The team was appointed by AERA President Na’ilah Suad Nasir. Their appointment followed an extensive search led by the AERA Journal Publications Committee, which is charged with making editorial recommendations to the president. As editors, the new team will begin receiving new manuscripts on July 1, 2022.
The co-editors will be joined by an esteemed group of associate editors that includes Audrey Amrein-Beardsley (Arizona State University), Ayesha Boyce (Arizona State University), Nianbo Dong (The University of North Carolina at Chapel Hill), Jason Snipes (WestEd), and Maria T. Tatto (Arizona State University).
EEPA publishes manuscripts of theoretical or practical interest to those engaged in educational evaluation or policy analysis, including economic, demographic, financial, and political analyses of education policies, and significant meta-analyses or syntheses that address issues of current concern. The journal seeks high-quality research on how reforms and interventions affect educational outcomes; research on how multiple educational policy and reform initiatives support or conflict with each other; and research that informs pending changes in educational policy at the federal, state, and local levels, demonstrating an effect on early childhood through early adulthood.
About the Co-Editors
Geoffrey D. Borman is the Alice Wiley Snell Endowed Professor at Arizona State University. He is an AERA Fellow and the recipient of numerous awards, including the National Academy of Education Postdoctoral Fellowship Award, the AERA Raymond Cattell Early Career Award, the AERA Review of Research Award, and the AERA Palmer O. Johnson Memorial Award. Borman's main substantive research interests focus on policies and practices to address educational inequality and his methodological background includes directing multiple Institute of Education Sciences Ph.D. training programs in causal inference and interdisciplinary research.

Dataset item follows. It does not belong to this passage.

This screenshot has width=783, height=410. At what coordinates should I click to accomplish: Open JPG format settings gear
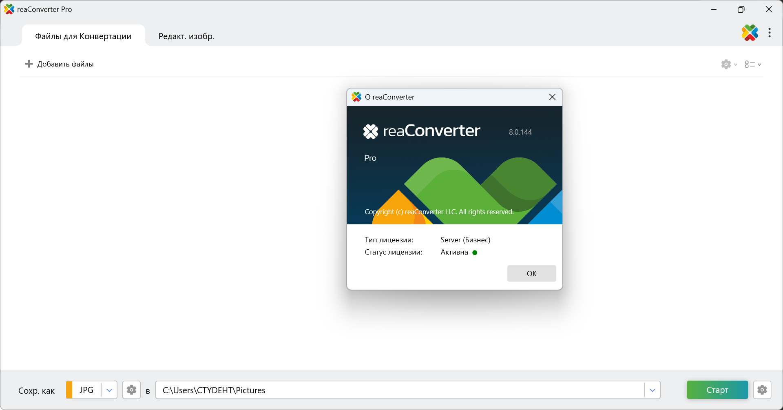coord(131,390)
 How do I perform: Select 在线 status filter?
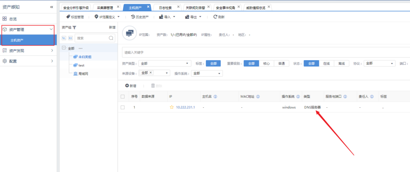click(326, 64)
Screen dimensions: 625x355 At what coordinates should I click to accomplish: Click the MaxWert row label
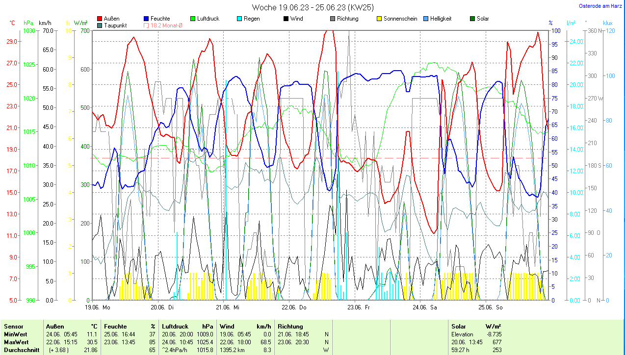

A. Brooks Bowden is an assistant professor in the Education Policy Division at the Graduate School of Education at the University of Pennsylvania, where she also serves as the director of the Center for Benefit-Cost Studies of Education. She is an expert in program evaluation and economic analysis, focusing on applications and the methodology of the ingredients method to conduct cost-effectiveness analyses. Her research examines approaches that address the whole child by providing supplemental support and resources through partnerships with parents/caregivers, volunteer tutors, and community organizations. She serves as associate editor at the American Journal of Evaluation and is a current board member of EEPA.
Deven Carlson is associate director for education at the Institute for Public Policy Research and Analysis, Presidential Research Professor, and associate professor of political science at the University of Oklahoma. Carlson's research agenda explores the operations of public policies and analyzes their effects on political, social, and economic outcomes of interest. He is currently working on several projects, including the effects of the socioeconomic desegregation policy operated by the Wake County Public School System and the effects of need-based financial aid on students’ future labor market outcomes.
Amanda Datnow is professor and Chancellor’s Associates Endowed Chair in the Department of Education Studies and associate dean of the Division of Social Sciences at the University of California, San Diego. Her research focuses on educational reform and policy, particularly with regard to issues of equity and the professional lives of educators. Over the past decade, she has conducted numerous studies examining the use of data for instructional improvement, teacher collaboration, and leadership, as well as projects aimed at transformative educational change.
Sylvia Hurtado is a professor at the UCLA School of Education and Information Studies, in the Division of Higher Education and Organizational Change. She has written extensively on the campus racial climate, improving STEM pathways for underrepresented groups, and equity and diversity in higher education. She has conducted longitudinal survey research on college students, and more recently conducts evaluative work on STEM interventions and institutional change, using case study and mixed methods designs. She received the 2015 Exemplary Research Achievement award from AERA Division J, the AERA Social Justice in Education Award in 2018, and was elected to the National Academy in Education in 2019.